* _DATA RECORDS_:
--------

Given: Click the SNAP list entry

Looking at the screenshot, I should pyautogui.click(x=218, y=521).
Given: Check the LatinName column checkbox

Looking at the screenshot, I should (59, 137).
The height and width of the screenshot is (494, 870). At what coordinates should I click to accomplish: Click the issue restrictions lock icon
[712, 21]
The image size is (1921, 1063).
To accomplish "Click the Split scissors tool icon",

--------

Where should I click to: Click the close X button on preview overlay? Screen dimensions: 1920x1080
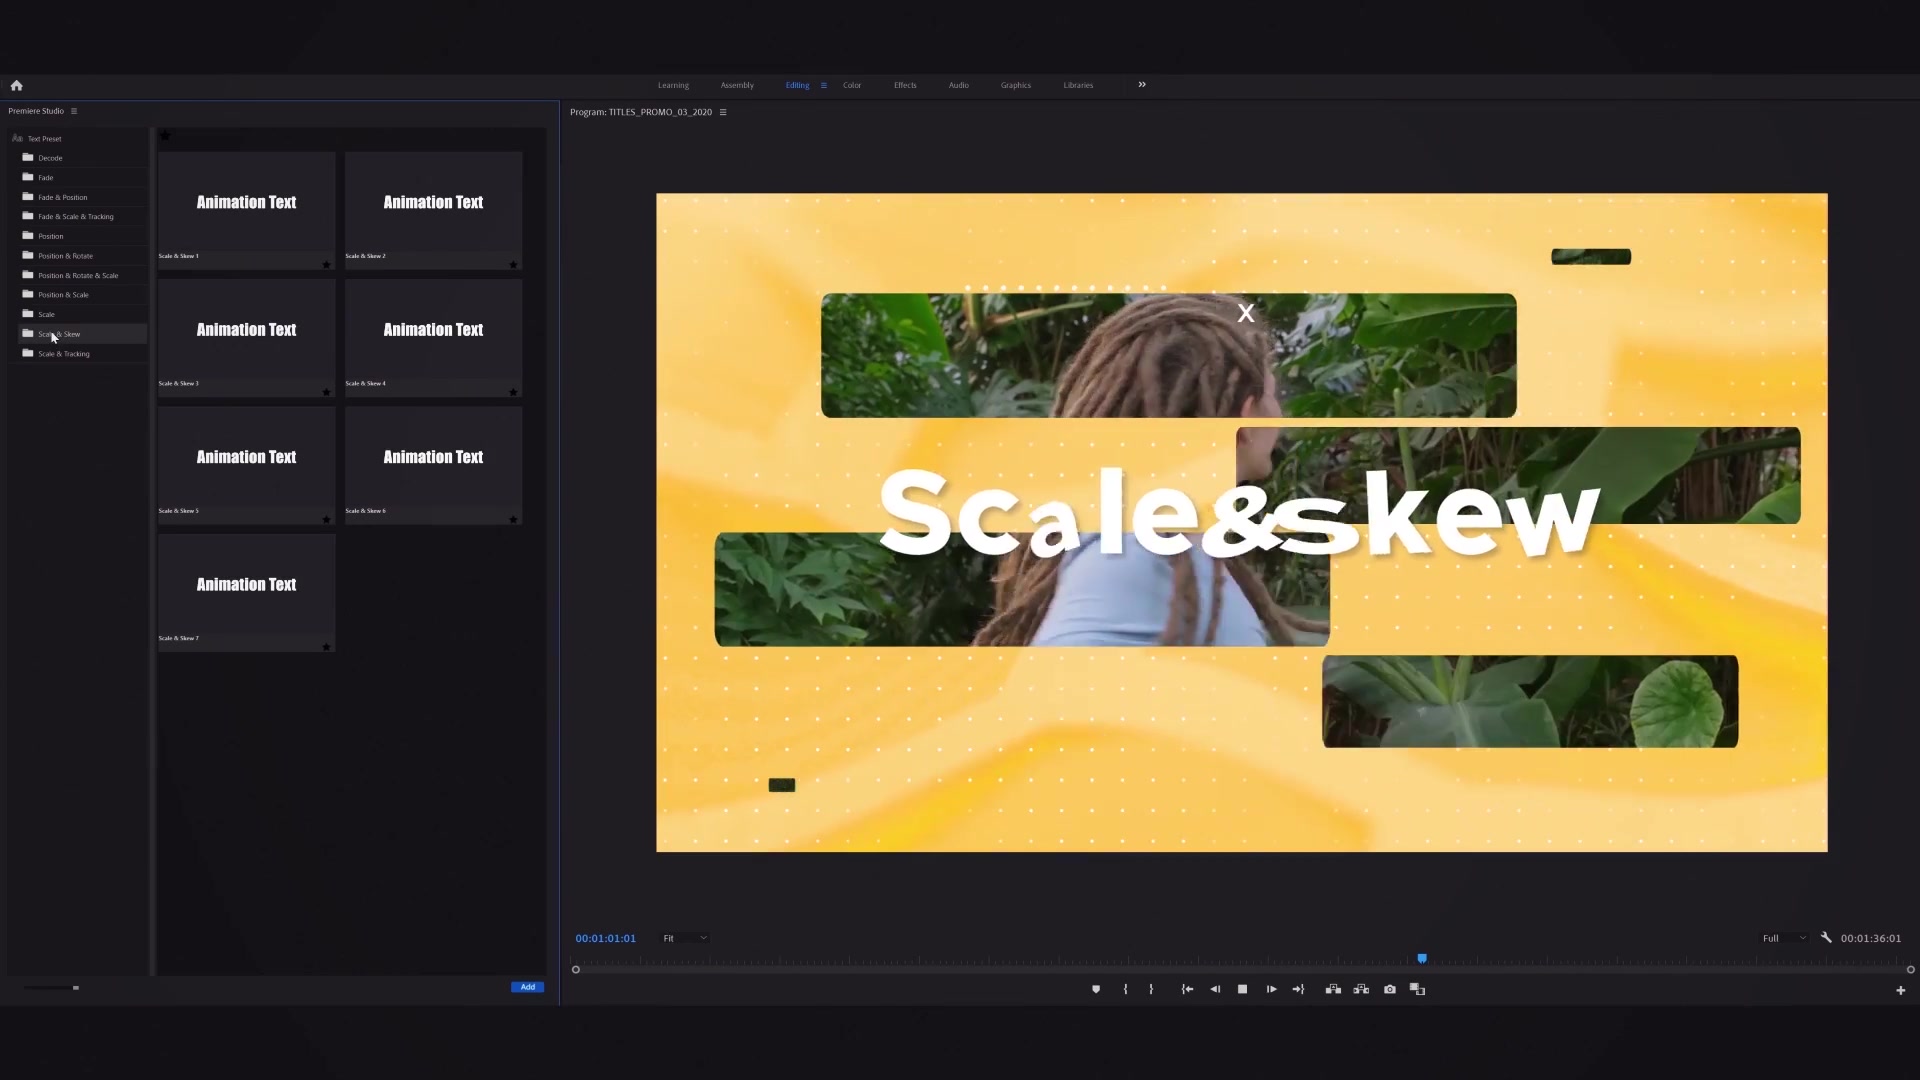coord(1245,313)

--------

* _WORK REQUIRED_: Look above for the line with "Given: Click the SNAP list entry" and the line with "the Split scissors"; transcribe both and all lines in between, exactly, and nothing else.

* _EXERCISE ANSWER_:
Given: Click the SNAP list entry

Looking at the screenshot, I should pyautogui.click(x=218, y=521).
Given: Check the LatinName column checkbox

Looking at the screenshot, I should (59, 137).
The height and width of the screenshot is (494, 870). At what coordinates should I click to accomplish: Click the issue restrictions lock icon
[712, 21]
The image size is (1921, 1063).
To accomplish "Click the Split scissors tool icon",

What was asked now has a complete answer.